Explore the material
a - List every valuation multiple (figures written with "x") in the ININ earnings commentary, with the earnings measure each one is applied to.
b - Answer these from the ININ earnings commentary:
(i) How many deals of more than $1MM did the company report?
(ii) What have gross profit margins been?
(iii) How much cash does the company hold?

Excerpt to read
────────────────────
GAAP eps will be between $.18 and $.20, stock comp adds back another $.06 per share and taxes another $.11 to $.13 per share.  So Money McBags would call EPS more like $.24 to $.26 per share because he is less clear about why taxes would be taken out than he is about why GOOG is fucking around building a robot car (unless they are huge fans of car head, and why wouldn’t they be, and also want to flash ads at drivers across the dashboard so would like them to not have to pay attention to the road while they’re driving).  Anyway, revenues are going to be between $41MM and $42MM which is 10% above analyst guesses and this will be up~25% from last year which means that something is finally fucking working because the company has basically had flat to 10% growth for the past 3 years.

Money McBags used to own this stock ~2 years ago but he is a bit hazy on their business to date (and he’s a bit hazier on whether Courtney Cox is available to date) but when fishing in small cap waters, one needs to pay attention to pops like this on good news and see if these do shit companies can build a base.  The company said they are getting better operating leverage because of bigger deals with nine deals of >$1MM and they are seeing continued strong demand for their cloud-based communications offering.  They gave guidance for the year of 20% top line growth so if they bring in ~$42MM in revenue in Q3, that means to get to 20% above last year’s $131MM, they are forecasting ~$42MM revenue in Q4 as well which would equal 17% growth in that Q.

So assuming no major operating changes, ~$42MM in revenue yields $.25 eps (adding back stock based comp) so the company should be at ~$1 run rate eps and is now trading at ~22x that, so not cheap.  But that assumes no additional growth.  So Money McBags is going to do a quick exercise here, basically thinking out loud (though if he were really thinking out loud, all you would hear is “Yes Alice” and “Right there Alice” ) based on absolutely no insight other than fucking around with ININ’s numbers so take this for what it is worth.

With the 20% top line guidance, that puts ININ at ~$157MM revenue for this year.  Let’s say this up market strategy is something new and real and they can grow 20% next year too.  Gross profit margins have been ~70% and their operating costs are on a ~$22MM quarterly run rate, so let’s gross them up a bit and call the annual operating expense for 2011 $92MM.  Throw on a 40% tax rate and use 18.7MM shares and you get ~$1.28 per share estimate for next year.  To make life easier, we’ll also assume stock based comp runs at $.06 per Q per share so an operating eps for 2011 can look closer to $1.50 in what seems like fairly aggressive and completely out of Money McBags’ ass assumptions.  That means the stock is now trading at ~15x that, which seems perfectly reasonable.

As for EBITDA, depreciation has been running ~$8MM per year, so add that and stock comp back in to operating earnings and you’re at ~$52MM operating EBITDA (and those are very rough numbers) and the company has $85.5MM cash, no debt, and a $400MM market cap so it is trading at ~6.5x EV/total swag at 2011 EBIDTA, so not terribly priced for 20% growth (of course, Money McBags has absolutely no idea if that 20% growth is achievable).
────────────────────
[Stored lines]
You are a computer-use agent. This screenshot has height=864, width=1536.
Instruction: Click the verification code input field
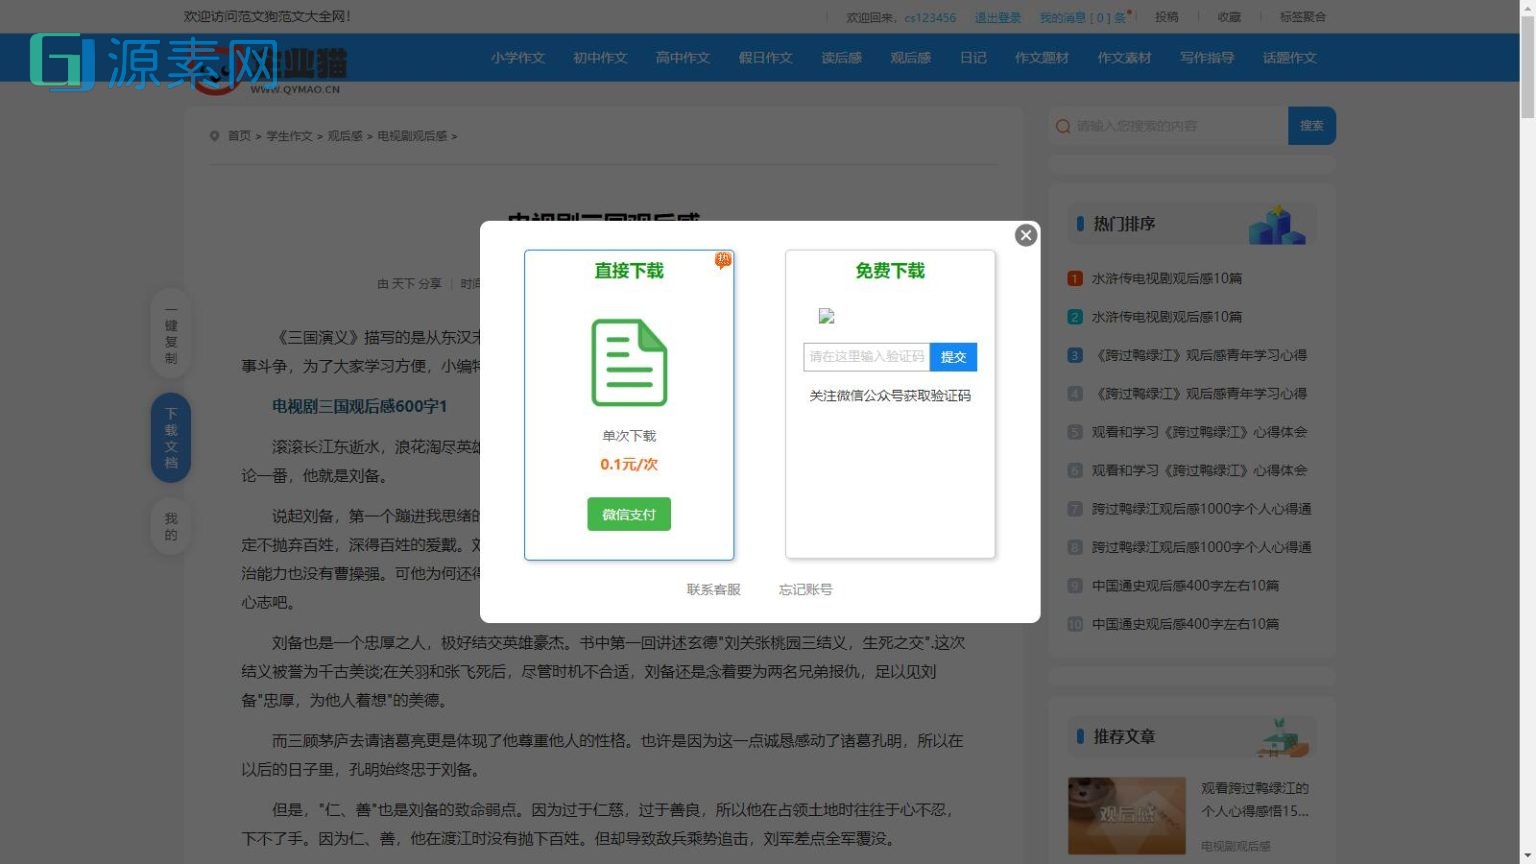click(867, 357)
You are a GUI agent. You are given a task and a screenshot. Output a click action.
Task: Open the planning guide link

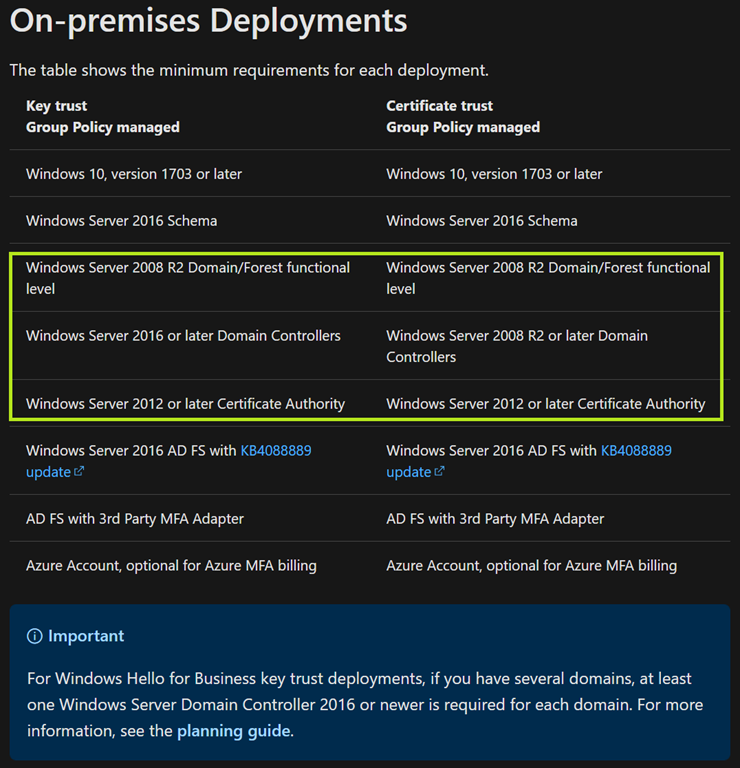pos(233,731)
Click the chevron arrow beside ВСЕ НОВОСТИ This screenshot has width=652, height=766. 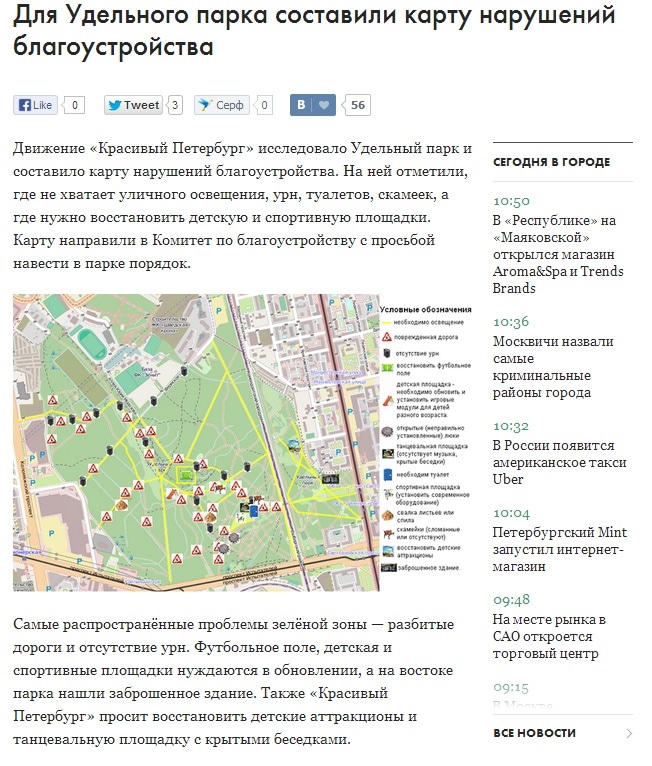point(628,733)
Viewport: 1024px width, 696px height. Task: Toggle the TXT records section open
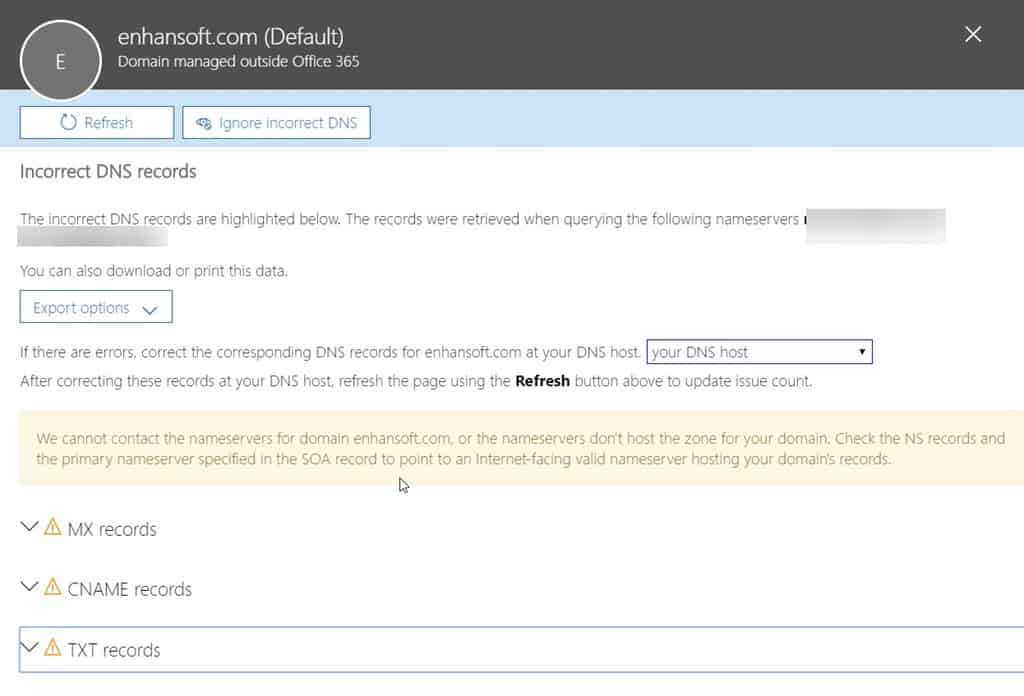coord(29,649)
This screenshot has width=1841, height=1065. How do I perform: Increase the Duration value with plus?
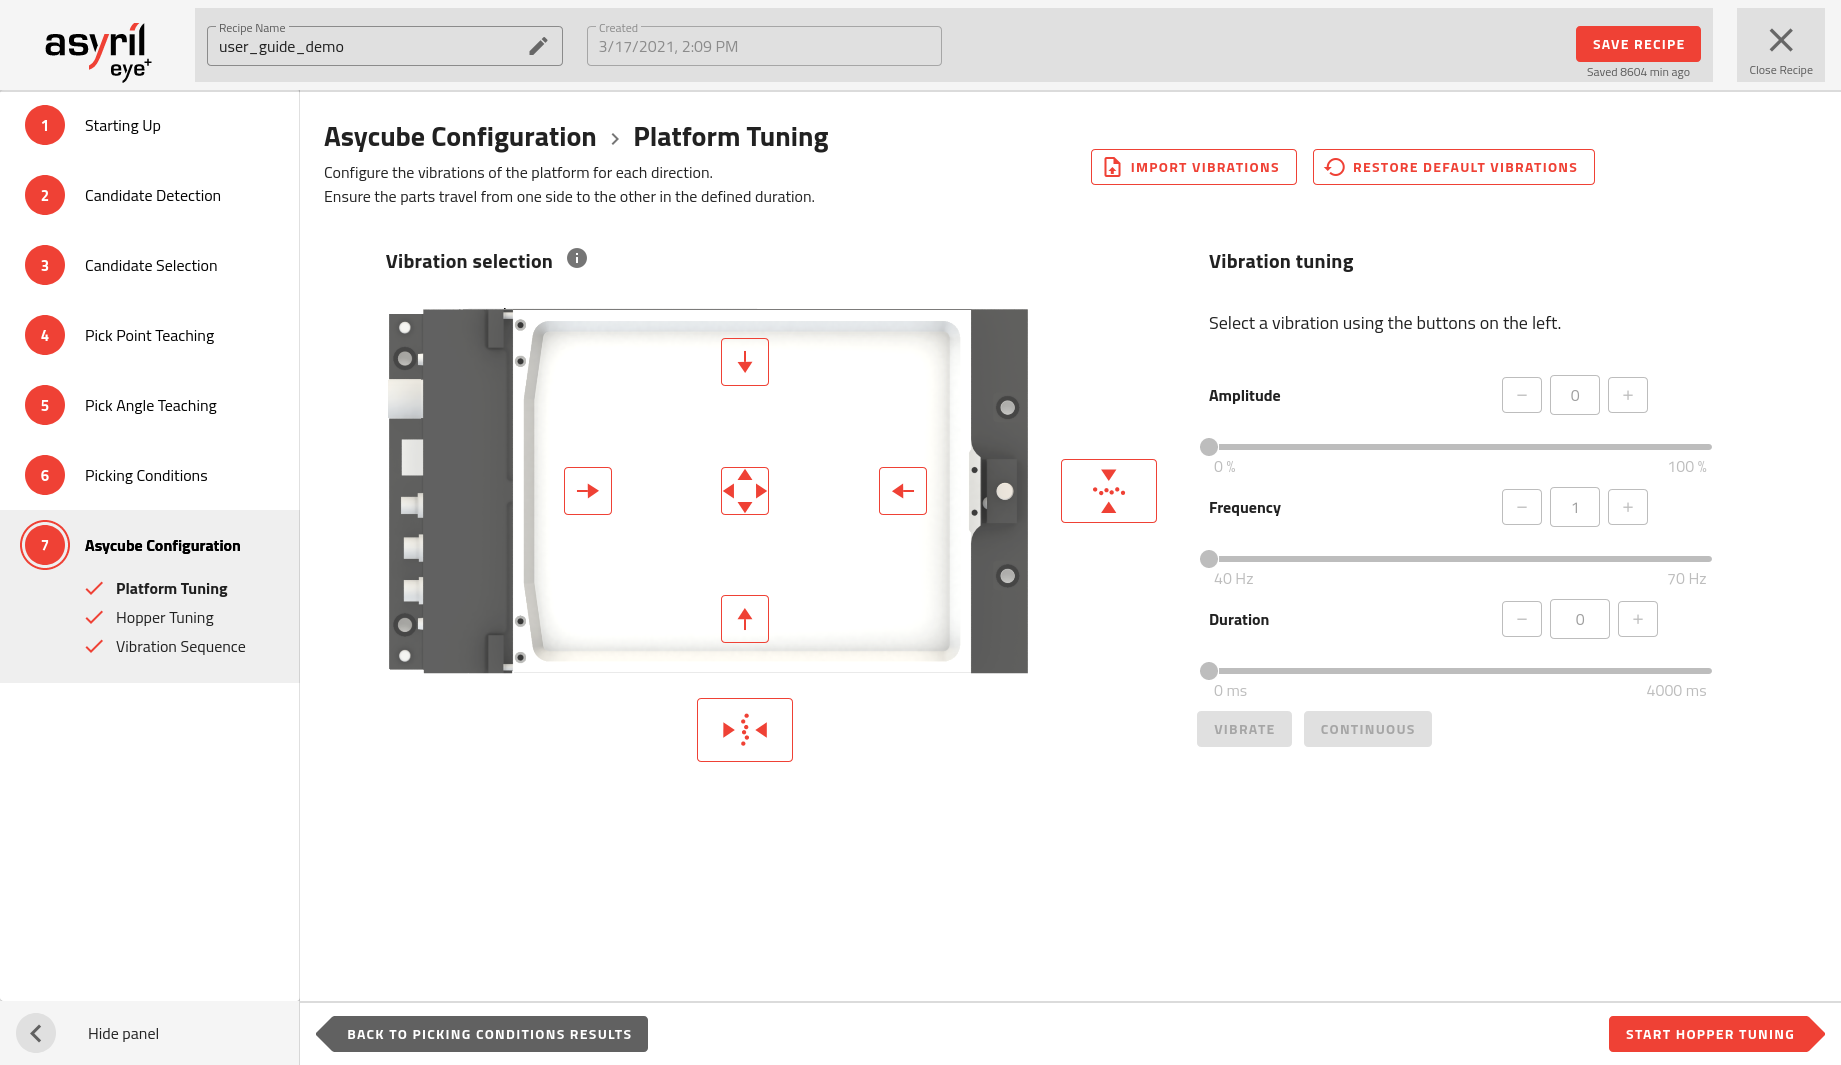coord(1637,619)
────────────────────
Solution set
a -
~22x: run-rate EPS of ~$1
~15x: 2011 operating EPS of ~$1.50
~6.5x: 2011 EBITDA (EV/total)

b -
(i) Nine
(ii) About 70%
(iii) $85.5MM